MB March | Deceptive Silence | Extension vs. Expiration

For the last five years at least, the theme of the future of gaming concessions in Macau has been on the media agenda – and journalists will do anything to tease out the news. 

In fact, industry analysts, commentators and politicians regularly pronounce upon this subject. 

Everyone, that is, except the government and the (3+3) contenders themselves. 

At first glance, they seem to be the least worried. 

Weird? 

Only apparently. 

Everyone has the notion that the more time passes the better for the status quo – it is as if few believe in radical change from 2022 on, and even less as the pages of the calendar get torn off. After all, stability and harmony are virtually a mantra chanted by the local rulers. 

Operators will continue to announce huge investments. Las Vegas Sands, for example, will spend $1.1 billion in transforming Sands Cotai Central into a London-themed resort, while others still have great works to inaugurate (SJM).  

More extraordinary still, the announcement made a few weeks ago by Steve Wynn to expand its newest property on COTAI: “We have been encouraged by the government in conversations with them to file our plans for Phase 2 [to be developed on 4.45 hectares], which we’re working on now.”  

That is, they are talking little, but working away like beavers. And they probably talk outside of Macau . . . 

It is known that some players consider that it is more important to get into the good graces of the Mainland than those who govern the city. And it is known today that in 2001 there was some kind of negotiation between some competitors for gaming licences in Macau and top politicians in Beijing. 

Coincidence or not, MNA recently reported that Steve Wynn had travelled to Macau via Beijing. 

A few months before it had also been in the news that the same Wynn had hand-delivered a letter – penned by the Chinese Government – to U.S. President Donald Trump, urging him to return Guo Wengui, a Chinese businessman who had fled the country in 2014 and is now seeking asylum in the United States. The news, originally published by The Wall Street Journal, was denied by Wynn Resorts. 

“Nobody really knows what’s going to happen” 

But the appearance of various items of information involving Beijing and Steve Wynn cannot but be associated with the fact that this entrepreneur has taken the hardest criticism of the local government in these almost 20 years of gaming investment in Macau. 

In 2015, he complained that the “frustrating tone around the regulatory environment in Macau was the most notable point of the quarter,” lamenting the government cap on Macau casino gaming tables as “irrational.”  

“Here in America we would never have a Las Vegas of the diversity we’ve had if the city had told us how many tables we could spread,” Wynn also said in 2015. “The table cap is the single most counterintuitive and irrational decision that was ever made.” 

Let’s be clear: Steve Wynn was not the only one to criticise government decisions (just think about what Pansy Ho said in 2009, complaining about the lack of land and the fact that Galaxy and Las Vegas Sands together had received more than 70 per cent of the land awarded to the gaming sector) but no-one was as vociferous as he. 
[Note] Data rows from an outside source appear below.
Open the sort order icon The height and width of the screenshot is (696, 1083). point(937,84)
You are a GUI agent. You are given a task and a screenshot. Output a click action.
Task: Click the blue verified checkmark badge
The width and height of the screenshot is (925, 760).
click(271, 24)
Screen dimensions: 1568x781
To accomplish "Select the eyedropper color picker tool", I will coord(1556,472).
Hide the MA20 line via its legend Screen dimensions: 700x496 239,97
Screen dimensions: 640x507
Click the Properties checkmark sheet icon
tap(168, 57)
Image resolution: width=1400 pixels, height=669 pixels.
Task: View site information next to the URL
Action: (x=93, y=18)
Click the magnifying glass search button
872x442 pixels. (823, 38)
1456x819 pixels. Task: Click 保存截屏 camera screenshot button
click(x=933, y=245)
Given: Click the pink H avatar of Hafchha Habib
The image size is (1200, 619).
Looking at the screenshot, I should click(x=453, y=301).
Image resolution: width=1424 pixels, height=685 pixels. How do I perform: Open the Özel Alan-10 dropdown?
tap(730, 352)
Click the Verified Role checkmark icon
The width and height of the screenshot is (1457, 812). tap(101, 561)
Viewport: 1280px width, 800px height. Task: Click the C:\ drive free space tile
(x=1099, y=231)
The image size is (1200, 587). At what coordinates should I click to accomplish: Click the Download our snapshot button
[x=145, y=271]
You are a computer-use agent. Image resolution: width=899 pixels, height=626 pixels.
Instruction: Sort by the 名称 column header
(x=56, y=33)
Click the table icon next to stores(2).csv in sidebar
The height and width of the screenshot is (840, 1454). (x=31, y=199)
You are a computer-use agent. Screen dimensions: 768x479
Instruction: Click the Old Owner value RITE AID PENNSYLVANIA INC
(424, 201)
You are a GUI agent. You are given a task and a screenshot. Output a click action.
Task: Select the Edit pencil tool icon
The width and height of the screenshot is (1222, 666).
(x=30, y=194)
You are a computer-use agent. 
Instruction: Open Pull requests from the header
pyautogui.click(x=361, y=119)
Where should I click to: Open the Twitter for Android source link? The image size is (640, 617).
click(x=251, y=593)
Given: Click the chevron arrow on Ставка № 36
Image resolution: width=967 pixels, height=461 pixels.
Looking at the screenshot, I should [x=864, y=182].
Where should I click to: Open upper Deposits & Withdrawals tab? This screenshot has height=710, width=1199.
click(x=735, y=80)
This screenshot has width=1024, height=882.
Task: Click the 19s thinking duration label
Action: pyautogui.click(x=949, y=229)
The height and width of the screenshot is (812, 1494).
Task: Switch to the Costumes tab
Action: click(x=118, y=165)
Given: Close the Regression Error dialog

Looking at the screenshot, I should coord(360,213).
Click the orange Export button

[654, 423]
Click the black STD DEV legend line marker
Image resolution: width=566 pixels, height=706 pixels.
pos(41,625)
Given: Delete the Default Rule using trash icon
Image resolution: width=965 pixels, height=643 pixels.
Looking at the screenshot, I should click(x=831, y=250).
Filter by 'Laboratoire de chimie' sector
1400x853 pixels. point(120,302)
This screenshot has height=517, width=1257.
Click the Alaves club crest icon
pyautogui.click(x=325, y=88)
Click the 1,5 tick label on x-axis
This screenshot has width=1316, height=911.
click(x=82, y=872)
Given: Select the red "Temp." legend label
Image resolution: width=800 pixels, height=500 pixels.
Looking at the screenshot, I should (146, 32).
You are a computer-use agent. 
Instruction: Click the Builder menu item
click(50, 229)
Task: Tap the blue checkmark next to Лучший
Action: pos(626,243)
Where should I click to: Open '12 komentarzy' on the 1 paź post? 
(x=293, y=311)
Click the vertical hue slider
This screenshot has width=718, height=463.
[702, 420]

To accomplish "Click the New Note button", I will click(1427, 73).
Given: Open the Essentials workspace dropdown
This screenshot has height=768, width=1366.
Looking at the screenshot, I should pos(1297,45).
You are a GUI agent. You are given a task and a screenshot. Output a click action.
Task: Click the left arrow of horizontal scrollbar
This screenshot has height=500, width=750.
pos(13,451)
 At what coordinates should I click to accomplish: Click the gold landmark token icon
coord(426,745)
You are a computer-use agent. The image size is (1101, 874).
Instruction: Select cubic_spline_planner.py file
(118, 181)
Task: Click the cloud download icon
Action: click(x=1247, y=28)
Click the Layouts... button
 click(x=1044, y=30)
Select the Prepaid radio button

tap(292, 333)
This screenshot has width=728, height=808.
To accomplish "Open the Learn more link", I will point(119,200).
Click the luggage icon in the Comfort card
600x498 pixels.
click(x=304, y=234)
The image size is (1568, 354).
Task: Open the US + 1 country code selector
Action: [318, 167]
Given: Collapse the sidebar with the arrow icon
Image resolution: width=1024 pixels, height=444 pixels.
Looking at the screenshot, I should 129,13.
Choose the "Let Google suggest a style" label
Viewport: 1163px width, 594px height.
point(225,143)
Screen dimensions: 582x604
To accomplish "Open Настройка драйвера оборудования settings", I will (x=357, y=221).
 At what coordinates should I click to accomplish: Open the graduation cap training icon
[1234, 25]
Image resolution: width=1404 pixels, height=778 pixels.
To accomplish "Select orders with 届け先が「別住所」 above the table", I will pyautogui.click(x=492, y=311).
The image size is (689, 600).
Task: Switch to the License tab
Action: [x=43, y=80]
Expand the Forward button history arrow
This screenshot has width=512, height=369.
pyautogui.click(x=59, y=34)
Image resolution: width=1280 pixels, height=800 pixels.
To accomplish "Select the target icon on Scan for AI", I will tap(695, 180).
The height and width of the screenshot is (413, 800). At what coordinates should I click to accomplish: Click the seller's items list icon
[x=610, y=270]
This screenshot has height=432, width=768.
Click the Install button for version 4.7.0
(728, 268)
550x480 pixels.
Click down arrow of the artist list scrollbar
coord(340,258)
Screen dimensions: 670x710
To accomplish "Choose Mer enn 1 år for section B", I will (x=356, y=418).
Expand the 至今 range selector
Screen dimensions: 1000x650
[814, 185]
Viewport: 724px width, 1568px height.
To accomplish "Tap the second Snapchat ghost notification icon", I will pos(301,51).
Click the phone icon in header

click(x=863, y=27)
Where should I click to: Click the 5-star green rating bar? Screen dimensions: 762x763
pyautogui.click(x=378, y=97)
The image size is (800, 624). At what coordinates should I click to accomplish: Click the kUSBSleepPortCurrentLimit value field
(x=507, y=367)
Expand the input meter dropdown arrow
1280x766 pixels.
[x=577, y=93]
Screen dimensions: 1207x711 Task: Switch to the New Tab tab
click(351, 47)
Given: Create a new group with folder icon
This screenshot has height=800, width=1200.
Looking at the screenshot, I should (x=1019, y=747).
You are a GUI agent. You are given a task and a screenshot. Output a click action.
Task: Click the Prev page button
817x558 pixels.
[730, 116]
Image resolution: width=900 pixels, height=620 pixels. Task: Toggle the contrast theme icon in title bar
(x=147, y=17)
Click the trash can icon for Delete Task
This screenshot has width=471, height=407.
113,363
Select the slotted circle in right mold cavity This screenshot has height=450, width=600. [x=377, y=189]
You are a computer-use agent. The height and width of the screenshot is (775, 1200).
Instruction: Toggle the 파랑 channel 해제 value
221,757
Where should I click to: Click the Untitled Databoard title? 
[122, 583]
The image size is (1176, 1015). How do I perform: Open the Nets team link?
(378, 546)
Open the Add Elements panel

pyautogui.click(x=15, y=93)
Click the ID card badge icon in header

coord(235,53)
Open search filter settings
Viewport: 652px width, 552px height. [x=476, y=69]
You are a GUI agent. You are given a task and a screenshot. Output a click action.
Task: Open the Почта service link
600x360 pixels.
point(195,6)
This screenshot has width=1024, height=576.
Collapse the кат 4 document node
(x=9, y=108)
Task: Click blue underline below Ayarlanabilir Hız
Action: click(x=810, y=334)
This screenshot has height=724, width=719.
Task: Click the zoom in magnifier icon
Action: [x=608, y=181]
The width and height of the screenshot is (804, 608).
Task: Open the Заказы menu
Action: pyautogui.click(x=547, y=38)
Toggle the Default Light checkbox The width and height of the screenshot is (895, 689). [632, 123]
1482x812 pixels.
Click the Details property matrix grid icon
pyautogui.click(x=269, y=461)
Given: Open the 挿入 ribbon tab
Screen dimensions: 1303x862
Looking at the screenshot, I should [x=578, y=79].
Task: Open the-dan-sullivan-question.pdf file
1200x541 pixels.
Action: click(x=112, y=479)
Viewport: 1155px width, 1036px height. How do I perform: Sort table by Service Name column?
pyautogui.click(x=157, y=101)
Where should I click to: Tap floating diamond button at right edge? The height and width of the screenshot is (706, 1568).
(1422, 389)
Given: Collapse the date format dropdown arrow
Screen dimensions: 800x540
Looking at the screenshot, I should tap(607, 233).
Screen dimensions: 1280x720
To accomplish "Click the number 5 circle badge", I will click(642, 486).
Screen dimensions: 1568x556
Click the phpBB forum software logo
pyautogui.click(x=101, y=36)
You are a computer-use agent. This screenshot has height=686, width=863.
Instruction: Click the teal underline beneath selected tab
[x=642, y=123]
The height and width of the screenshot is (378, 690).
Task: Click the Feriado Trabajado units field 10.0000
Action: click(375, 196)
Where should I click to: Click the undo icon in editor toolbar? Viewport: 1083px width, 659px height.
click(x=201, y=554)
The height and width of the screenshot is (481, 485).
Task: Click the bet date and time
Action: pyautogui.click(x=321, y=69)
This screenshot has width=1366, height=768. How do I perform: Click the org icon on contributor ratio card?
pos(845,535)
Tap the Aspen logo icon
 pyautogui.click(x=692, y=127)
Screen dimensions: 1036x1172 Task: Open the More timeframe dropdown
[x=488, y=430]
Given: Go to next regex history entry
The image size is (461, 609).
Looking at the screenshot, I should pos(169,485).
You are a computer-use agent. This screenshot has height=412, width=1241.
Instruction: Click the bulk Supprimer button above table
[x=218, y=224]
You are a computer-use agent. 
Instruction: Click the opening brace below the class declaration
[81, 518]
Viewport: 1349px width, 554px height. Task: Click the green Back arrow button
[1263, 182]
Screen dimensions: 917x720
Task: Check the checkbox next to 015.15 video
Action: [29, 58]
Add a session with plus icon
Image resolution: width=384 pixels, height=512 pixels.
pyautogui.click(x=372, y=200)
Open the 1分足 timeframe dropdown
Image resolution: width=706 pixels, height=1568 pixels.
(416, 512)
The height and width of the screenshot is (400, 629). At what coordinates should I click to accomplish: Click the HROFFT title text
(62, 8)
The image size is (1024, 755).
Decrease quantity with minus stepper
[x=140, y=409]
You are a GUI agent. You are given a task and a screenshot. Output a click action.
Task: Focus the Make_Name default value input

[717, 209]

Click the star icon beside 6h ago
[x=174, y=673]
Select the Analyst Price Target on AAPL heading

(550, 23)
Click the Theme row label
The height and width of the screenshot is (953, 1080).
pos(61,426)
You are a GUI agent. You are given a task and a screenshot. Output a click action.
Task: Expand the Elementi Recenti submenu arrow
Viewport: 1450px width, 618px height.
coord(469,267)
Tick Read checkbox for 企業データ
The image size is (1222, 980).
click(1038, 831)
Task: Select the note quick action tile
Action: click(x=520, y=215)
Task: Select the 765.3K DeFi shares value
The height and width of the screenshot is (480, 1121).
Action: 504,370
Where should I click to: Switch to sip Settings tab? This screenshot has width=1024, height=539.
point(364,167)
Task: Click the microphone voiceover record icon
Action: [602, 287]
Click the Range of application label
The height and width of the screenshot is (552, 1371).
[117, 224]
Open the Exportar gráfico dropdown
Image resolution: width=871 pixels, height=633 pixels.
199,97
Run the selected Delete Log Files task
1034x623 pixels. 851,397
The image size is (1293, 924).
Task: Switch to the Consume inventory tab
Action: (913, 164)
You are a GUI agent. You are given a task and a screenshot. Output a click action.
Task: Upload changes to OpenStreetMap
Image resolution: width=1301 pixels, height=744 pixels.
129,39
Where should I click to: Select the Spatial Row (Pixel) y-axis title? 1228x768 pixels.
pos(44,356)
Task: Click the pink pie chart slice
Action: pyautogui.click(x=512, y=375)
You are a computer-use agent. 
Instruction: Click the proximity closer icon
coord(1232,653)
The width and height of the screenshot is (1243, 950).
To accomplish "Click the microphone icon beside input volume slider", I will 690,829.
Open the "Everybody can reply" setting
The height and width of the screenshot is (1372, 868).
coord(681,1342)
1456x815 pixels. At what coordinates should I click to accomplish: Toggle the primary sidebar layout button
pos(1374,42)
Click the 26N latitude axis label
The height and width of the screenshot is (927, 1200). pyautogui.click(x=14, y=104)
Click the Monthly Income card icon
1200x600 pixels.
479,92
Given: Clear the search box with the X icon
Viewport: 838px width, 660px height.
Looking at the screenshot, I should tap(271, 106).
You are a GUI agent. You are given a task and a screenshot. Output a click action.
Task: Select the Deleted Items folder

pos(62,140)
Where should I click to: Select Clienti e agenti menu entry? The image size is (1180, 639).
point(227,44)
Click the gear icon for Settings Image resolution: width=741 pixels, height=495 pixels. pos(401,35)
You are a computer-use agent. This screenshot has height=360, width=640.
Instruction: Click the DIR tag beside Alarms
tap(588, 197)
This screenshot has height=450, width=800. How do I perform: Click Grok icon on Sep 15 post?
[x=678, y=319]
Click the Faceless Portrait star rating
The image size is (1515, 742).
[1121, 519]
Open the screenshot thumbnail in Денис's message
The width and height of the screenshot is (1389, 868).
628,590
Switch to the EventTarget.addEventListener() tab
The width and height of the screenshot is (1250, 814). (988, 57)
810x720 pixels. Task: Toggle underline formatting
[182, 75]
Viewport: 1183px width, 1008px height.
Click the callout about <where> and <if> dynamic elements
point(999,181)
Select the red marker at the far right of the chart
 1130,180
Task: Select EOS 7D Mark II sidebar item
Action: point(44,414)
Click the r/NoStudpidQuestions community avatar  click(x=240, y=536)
Still, there are exceptions. 

It is normal, of course, for the top concessionaires to want to nurture a great rapport and understanding with the MSAR Government, as recently expressed, for example, in the words of Wilfred Wong (of LVS): “Sands China is so grateful to the Macau Government, to the local community and to our We are pleased to welcome you to Macau as a member of the Macao Special Administrative Region of Macau. the Macau government to further support Macau’s transformation into a world Centre of Tourism and Leisure. “ 

In short, the six operators seem calm and quiet. Even when there are indications that “a promising positive 2018 in the Macau SAR may face risks derived from the end of some of the concessions to casino operators and the links of organised crime with the gaming sector,” stated a research paper by business advising company Steve Vickers Associates, read by our sister publication MNA. 

But silence – and above all, tranquillity – are golden, it seems. 

Not many months ago, Reuters wrote a story about how ‘Macau land row rattles casino bosses ahead of 2020 licence talks’, and how all the senior casino executives interviewed “requested anonymity due to the sensitivity of the issue.” 

One of them went as far as to declare: “Nobody really knows what’s going to happen,” while another added: “Just because you have the licence now doesn’t mean you will have one in the future. They are setting our expectations that some operators may not continue.” 

“We have been given reason to have confidence that our businesses will continue after the initial concession expiration dates. That confidence is based upon the kind of conversations we have had with the government.”  

Who said that? Steve Wynn. When? Some weeks ago  [… before resigning  as  Chairman and  Chief  Executive of Wynn Resorts  and Wynn Macau  in response to allegations of  sexual misconduct].